Getting out of bed in the morning can be challenging because it usually sounds far more enticing to stay in. But getting up early has several advantages for your health, including increased productivity, longer-lasting energy, higher sleep quality, and better focus.
It takes effort to get up early, but anyone can become an early bird with enough practice.
Set an earlier bedtime
You might be able to get up earlier each morning if you train your body to go to sleep earlier. The average adult should strive for seven to nine hours of sleep per night; anything less can make it difficult to wake up early.
Unplug before bed
“Unplugging” from smartphones and laptops about 30 minutes before bed can contribute to a better night of sleep. According to The Sleep Judge, the blue light emitted from screens can alter your body’s natural melatonin levels, making it more difficult to fall asleep. An earlier bedtime with zero interference from tech can make you happier and more energized the next day.
Avoid late-night snacking
While some studies have shown that snacking close to bedtime can help dull any hunger pains that may appear overnight, others have shown that it can cause less enjoyable symptoms such as acid reflux. It’s easy to confuse hunger with tiredness, so instead, ditch the snacks and save your appetite for breakfast.
Avoid sugary energy drinks and coffee
Energy drinks and coffee could help you study more effectively, but consuming a lot of sugar or caffeine right before bed can make it harder to get to sleep and remain asleep. It has been demonstrated that limiting the consumption of sugary sodas, energy drinks, and coffee results in better sleeping patterns. To stay hydrated before night, try switching to tea or water.
Silence your phone
Before going to bed, silence your phone’s ringtone or put it in “do not disturb” mode. Your sleep cycle will be disturbed if you are woken up in the middle of the night by notifications that encourage you to check your phone.
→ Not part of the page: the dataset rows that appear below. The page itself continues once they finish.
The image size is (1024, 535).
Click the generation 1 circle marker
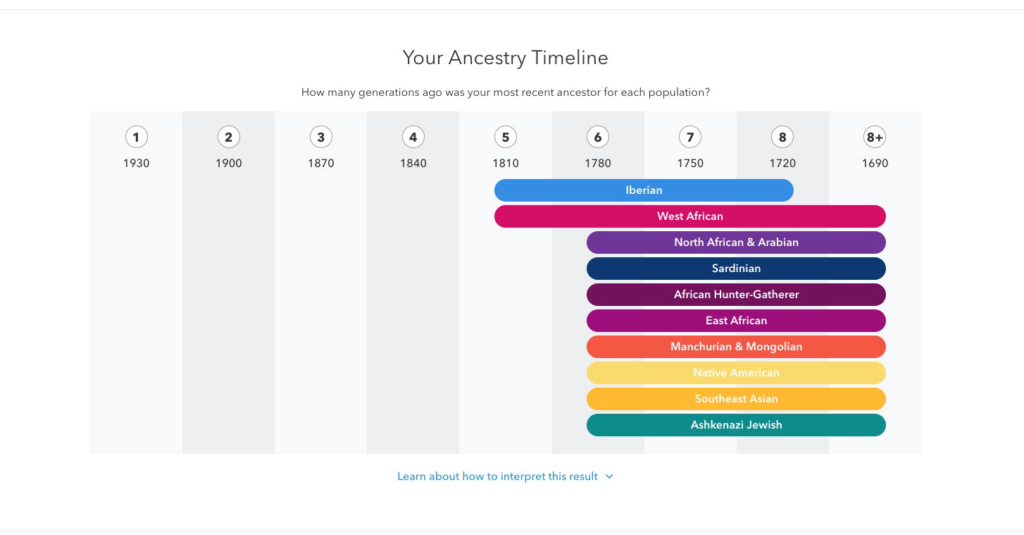[136, 138]
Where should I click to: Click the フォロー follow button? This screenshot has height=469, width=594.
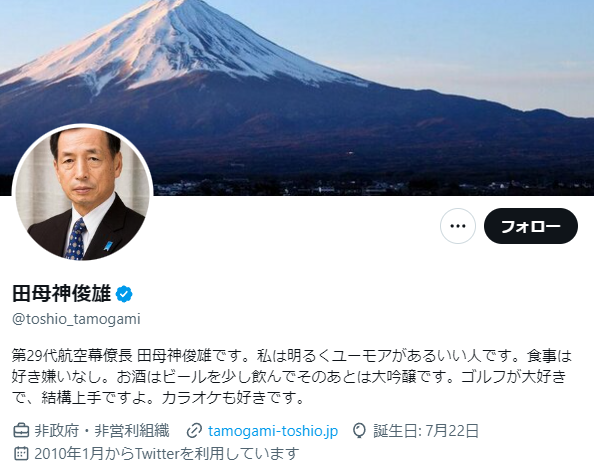[x=531, y=226]
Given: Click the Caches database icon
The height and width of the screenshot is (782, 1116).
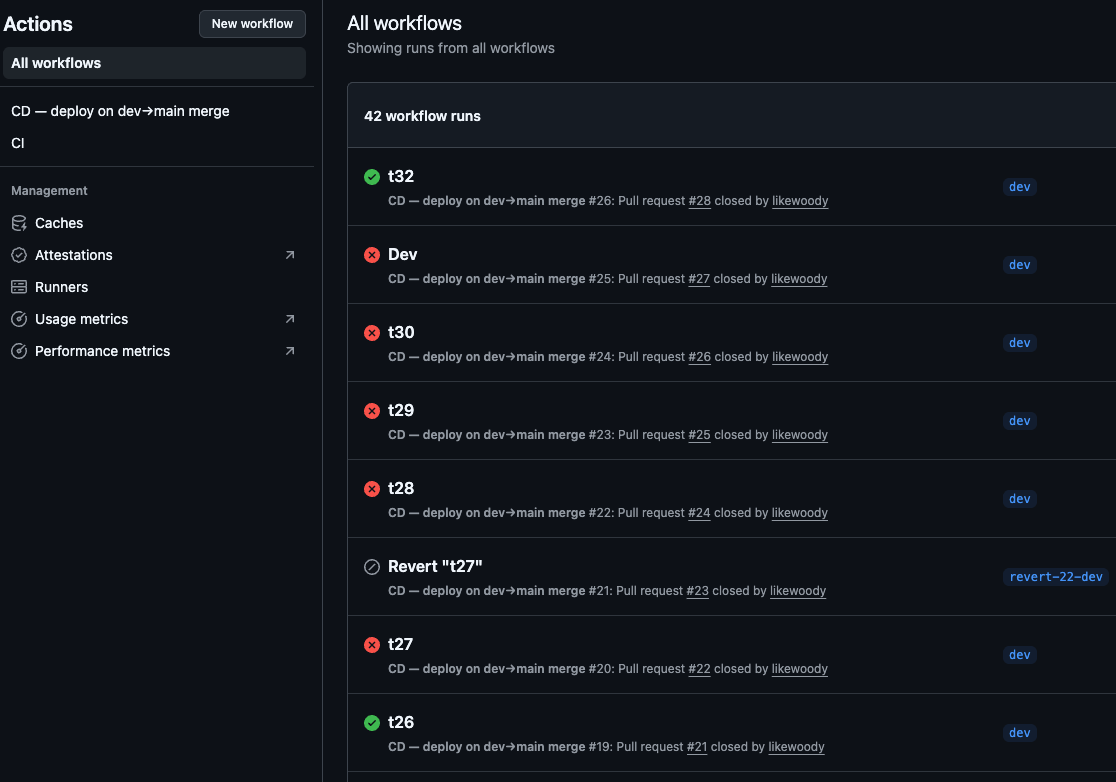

Do yourself a favor and turn off all electronics before going to bed since that text message or amusing meme will still be there in the morning.
Avoid all-nighters
Skipping a night’s sleep to finish an assignment is not a wise choice. Not only can it lead to exhaustion the next morning, lack of sleep can also inhibit your body’s ability to function properly.
According to vice, a recent study reported that someone who goes a night without sleep will often end up with the cognitive impairment of an individual who drank to the legal limit. This proves just how important sleep is to our bodies. If you have a big deadline approaching, avoid procrastinating so you won’t have to pull an all-nighter to finish your work. You will quickly realize the lack of sleep is not worth it.
Sleep with your curtains open
Leave the blinds or curtains slightly open before going to bed. This allows sunlight to flow through it and you wake up more naturally. On sunny days, this can be an effective strategy.
Place your alarm clock across the room
To prevent the alarm from moving, place the phone or alarm clock on the other side of the room where the bed is. That way, when the alarm goes off, you have to get out of bed to turn it off. Without the temptation to snooze, you’ll wake up on time.
Training your body to wake up early will take time, so don’t expect to be able to wake up at 5 a.m. every day just yet. Try implementing small changes into your routine to make early wakeups feasible, such as setting an earlier bedtime, moving the location of your alarm clock, or ditching snacks and sugary drinks before bed. With these small changes, your body will eventually get in the habit of getting up early.